+++ Task material
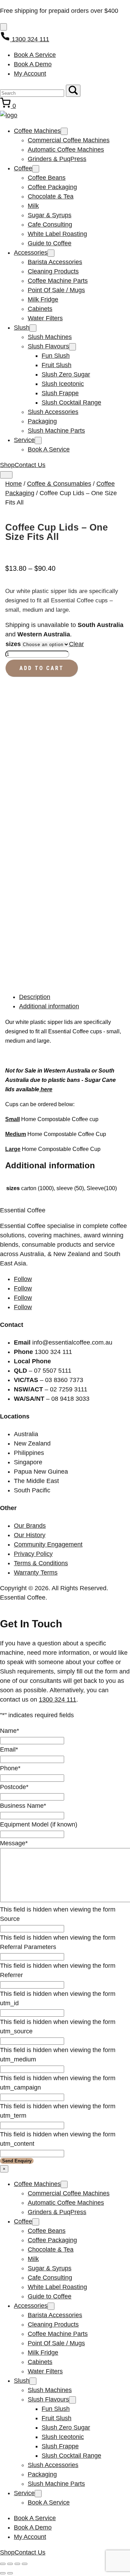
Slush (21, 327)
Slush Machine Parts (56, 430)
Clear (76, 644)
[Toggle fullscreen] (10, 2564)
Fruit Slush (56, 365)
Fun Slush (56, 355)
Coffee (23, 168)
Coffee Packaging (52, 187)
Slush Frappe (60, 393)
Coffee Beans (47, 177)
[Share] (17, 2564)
++++++
• **Task description**:
Write out the lines from the one containing "Clear (76, 644)" through the last line of the records above. Include both of those lines and nothing else.

• **Written solution**:
Clear (76, 644)
[Toggle fullscreen] (10, 2564)
Fruit Slush (56, 365)
Fun Slush (56, 355)
Coffee (23, 168)
Coffee Packaging (52, 187)
Slush Frappe (60, 393)
Coffee Beans (47, 177)
[Share] (17, 2564)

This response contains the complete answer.